- **Text section**:
I thought some you might appreciate a short guide to some of the military museums. For details of locations and up-to-date information on any admission charges check out the Ogilby Trust website.


Royal Highland Fusiliers (Highland Light Infantry and Royal Scots Fusiliers)  – Situated in the regimental headquarters which is itself on one of Glasgow’s busiest shopping streets, Sauchiehall Street, this is a fine little museum in the circumstances. By that I mean that the regiment has a lot of history to cram into a very small space within the warren of rooms which make up the regimental headquarters. The display cabinets are chock full of fascinating relics from the storied past of both the Royal Scots Fusiliers and the Highland Light Infantry, who came together into the RHF in 1957. It’s all there; the Victoria Crosses, the other medals, the photographs, the paintings, the uniforms, the weapons, etc. The souvenirs taken from vanquished foes, from 19th Century South African wooden clubs to Iraqi Kalashnikovs, were a bonus. I had no idea who enormous a WWI German anti-tank rifle was. There were also recordings of veterans recounting their experiences in two World Wars. The packed display cases make it easy to miss some real gems. However, an appeal has been launched to help pay for a new museum in Kelvingrove Park.  Entrance is free.

King’s Own Scottish Borderers – Housed in the former regimental barracks, the KOSB museum has a little more space to display its treasures. Regimental museums have come a long way in recent years from the old a couple of display cabinets containing some dusty medals, a few tunics and the traditional bible/whisky flask which took the bullet which would otherwise have killed its owner. The folks at the KOSB have put a lot of time and effort into recreating scenes from the regiment’s history using mannequins dressed in authentic or specially made reproduction uniforms. The Second World War tableau was particularly impressive. Though, the barrackroom from after the Second World War tickled my fancy as I imagined the museum staff and former members of the regiment scouring attics and army surplus stores across the country to collect up all the soldier’s kit which was display. This museum is well worth a visit if you’re in Berwick. There is a small charge for entry.

- **Data shown**:

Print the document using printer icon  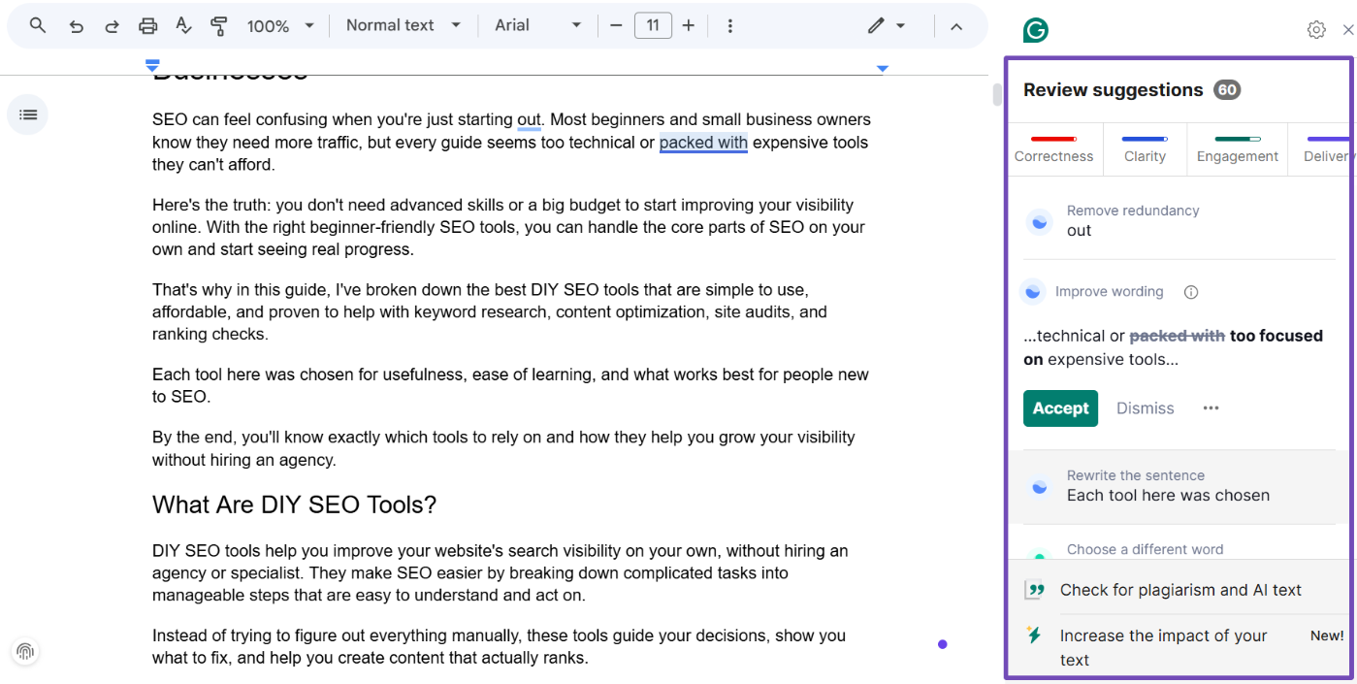point(147,26)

- **Written instruction A**: Please repeat everything in the museum guide from "I thought some" down to "Ogilby Trust website.", word for word.
- **Written instruction B**: Condense the museum guide's paragraph beginning "King’s Own Scottish Borderers – Housed" into a short bulleted list that keeps its main facts.

- **Written answer A**:
I thought some you might appreciate a short guide to some of the military museums. For details of locations and up-to-date information on any admission charges check out the Ogilby Trust website.

- **Written answer B**:
- The King’s Own Scottish Borderers museum is in the former regimental barracks and has a little more room for its displays.
- Regimental museums have moved beyond a few cabinets of dusty medals, tunics and the bible or whisky flask that stopped a bullet.
- Mannequins in authentic or specially made reproduction uniforms recreate scenes from the regiment’s history.
- The Second World War tableau is particularly impressive.
- A barrackroom from after the Second World War displays a soldier’s full kit.
- The museum is well worth a visit in Berwick, and there is a small entry charge.